The Revolving Doors (Les Portes tournantes) is a 1988 Canadian-French French-language drama film directed by Francis Mankiewicz. The film was selected as the Canadian entry for the Best Foreign Language Film at the 61st Academy Awards, but was not accepted as a nominee.

==Synopsis==

Céleste (Monique Spaziani), a jazz pianist, has reached the twilight of her years. Alone in her New York apartment, she looks back on her life and decides to record it all in a diary that she sends to her estranged son, Blaudelle (Gabriel Arcand). The arrival of the diary disrupts Blaudelle's life, although his son, Antoine (François Méthé), is intrigued, and it is through his eyes that Céleste's life is revealed.

==Cast==
- Monique Spaziani - Céleste
- Gabriel Arcand - Madrigal Blaudelle
- Miou-Miou - Lauda
- François Méthé - Antoine
- Jacques Penot - Pierre Blaudelle
- Françoise Faucher - Simone Blaudelle
- Jean-Louis Roux - Monsieur Blaudelle
- Rémy Girard - Monsieur Litwin
- Rita Lafontaine - Madame Beaumont
- Hubert Loiselle - Monsieur Beaumont
- Papa John Creach - John Devil
- Charles Reiner - Gunther
- Marcel Sabourin - Homme du Train
- Charlotte Laurier - Bonne
- Martin Faucher - Enfant Beaumont

==Reception==
===Box office===
The film was seen by less than 10,000 people in France.

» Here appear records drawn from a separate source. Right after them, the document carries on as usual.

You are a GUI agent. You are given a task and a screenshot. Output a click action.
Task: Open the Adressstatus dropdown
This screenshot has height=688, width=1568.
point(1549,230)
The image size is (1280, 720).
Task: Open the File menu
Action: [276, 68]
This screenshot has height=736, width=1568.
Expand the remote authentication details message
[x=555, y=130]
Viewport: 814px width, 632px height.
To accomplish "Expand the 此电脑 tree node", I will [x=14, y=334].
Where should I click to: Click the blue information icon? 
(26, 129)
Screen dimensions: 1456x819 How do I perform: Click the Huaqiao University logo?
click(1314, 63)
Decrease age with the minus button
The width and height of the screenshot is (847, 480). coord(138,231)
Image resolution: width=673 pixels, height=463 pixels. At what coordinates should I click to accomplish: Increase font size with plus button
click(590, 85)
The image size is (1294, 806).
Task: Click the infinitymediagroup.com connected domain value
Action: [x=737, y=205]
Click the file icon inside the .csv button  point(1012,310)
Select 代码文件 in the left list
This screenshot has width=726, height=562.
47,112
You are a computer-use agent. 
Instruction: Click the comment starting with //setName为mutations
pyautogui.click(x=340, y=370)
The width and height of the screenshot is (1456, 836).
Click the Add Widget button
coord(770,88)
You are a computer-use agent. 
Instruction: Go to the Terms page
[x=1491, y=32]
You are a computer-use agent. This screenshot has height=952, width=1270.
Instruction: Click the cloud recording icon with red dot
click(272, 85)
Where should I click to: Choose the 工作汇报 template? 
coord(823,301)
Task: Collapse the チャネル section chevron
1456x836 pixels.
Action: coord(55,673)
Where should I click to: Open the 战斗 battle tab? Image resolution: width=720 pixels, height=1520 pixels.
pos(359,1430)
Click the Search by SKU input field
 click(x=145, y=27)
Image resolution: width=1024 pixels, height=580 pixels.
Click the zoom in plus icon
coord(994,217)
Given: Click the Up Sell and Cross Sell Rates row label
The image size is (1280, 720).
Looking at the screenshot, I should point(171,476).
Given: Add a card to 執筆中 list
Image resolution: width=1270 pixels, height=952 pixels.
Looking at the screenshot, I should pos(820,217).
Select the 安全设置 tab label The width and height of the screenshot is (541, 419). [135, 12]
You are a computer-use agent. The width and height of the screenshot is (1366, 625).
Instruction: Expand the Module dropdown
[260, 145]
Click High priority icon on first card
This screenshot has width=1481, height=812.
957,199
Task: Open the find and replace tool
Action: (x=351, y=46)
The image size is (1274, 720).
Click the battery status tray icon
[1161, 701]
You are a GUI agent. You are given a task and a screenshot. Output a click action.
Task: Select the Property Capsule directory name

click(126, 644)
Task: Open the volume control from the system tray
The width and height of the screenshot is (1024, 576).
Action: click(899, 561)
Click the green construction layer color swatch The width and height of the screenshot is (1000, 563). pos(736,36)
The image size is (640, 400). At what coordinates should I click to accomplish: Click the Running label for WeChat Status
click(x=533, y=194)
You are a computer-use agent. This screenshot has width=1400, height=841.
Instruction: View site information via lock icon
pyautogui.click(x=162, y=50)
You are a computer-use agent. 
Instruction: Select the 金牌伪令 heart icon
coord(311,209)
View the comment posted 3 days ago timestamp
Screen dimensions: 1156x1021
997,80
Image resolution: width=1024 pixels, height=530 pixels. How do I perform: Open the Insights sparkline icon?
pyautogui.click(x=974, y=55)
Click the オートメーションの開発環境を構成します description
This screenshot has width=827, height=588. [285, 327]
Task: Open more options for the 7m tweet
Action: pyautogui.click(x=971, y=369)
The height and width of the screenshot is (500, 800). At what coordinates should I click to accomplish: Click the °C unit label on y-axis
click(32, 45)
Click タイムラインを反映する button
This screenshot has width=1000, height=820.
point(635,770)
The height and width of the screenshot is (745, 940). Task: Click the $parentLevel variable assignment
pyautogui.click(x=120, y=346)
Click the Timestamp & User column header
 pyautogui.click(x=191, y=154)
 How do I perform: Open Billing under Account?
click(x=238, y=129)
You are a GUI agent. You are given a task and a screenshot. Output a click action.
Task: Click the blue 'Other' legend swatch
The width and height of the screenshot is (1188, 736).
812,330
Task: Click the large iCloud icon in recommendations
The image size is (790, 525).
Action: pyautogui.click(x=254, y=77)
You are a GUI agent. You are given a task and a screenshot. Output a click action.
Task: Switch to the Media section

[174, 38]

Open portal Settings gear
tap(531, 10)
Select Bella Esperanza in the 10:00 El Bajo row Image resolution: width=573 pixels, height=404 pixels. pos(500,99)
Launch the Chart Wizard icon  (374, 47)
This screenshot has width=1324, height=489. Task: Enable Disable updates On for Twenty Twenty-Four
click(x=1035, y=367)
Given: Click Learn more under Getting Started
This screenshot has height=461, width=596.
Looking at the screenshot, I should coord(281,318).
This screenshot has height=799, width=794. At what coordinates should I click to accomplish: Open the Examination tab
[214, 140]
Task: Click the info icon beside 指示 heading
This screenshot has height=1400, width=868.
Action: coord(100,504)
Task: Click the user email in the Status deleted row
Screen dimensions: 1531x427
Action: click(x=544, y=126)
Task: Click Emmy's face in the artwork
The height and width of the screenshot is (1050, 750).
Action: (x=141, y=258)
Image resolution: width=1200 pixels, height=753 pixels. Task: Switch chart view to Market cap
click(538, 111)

===Awards and nominations===
- 1989
  - Genie Award for Best Achievement in Costume Design - François Barbeau - Won
  - Genie Award for Best Performance by an Actor in a Supporting Role - Rémy Girard - Won
  - Genie Award for Best Achievement in Art Direction/Production Design - Anne Pritchard - Nominated
  - Genie Award for Best Achievement in Cinematography - Thomas Vámos - Nominated
  - Genie Award for Best Achievement in Direction - Francis Mankiewicz - Nominated
  - Genie Award for Best Motion Picture - Francyne Morin, René Malo - Nominated
  - Genie Award for Best Music Score - François Dompierre - Nominated
  - Genie Award for Best Performance by an Actress in a Leading Role - Monique Spaziani - Nominated
  - Genie Award for Best Performance by an Actress in a Supporting Role - Miou-Miou - Nominated
  - Genie Award for Best Adapted Screenplay - Jacques Savoie, Francis Mankiewicz - Nominated
- 1988
  - Cannes Film Festival Prize of the Ecumenical Jury - Special Mention - Francis Mankiewicz - Won. Screened in the Un Certain Regard section.

==See also==
- List of submissions to the 61st Academy Awards for Best Foreign Language Film
- List of Canadian submissions for the Academy Award for Best Foreign Language Film

==Works cited==
- Marshall, Bill (2001). "Quebec National Cinema"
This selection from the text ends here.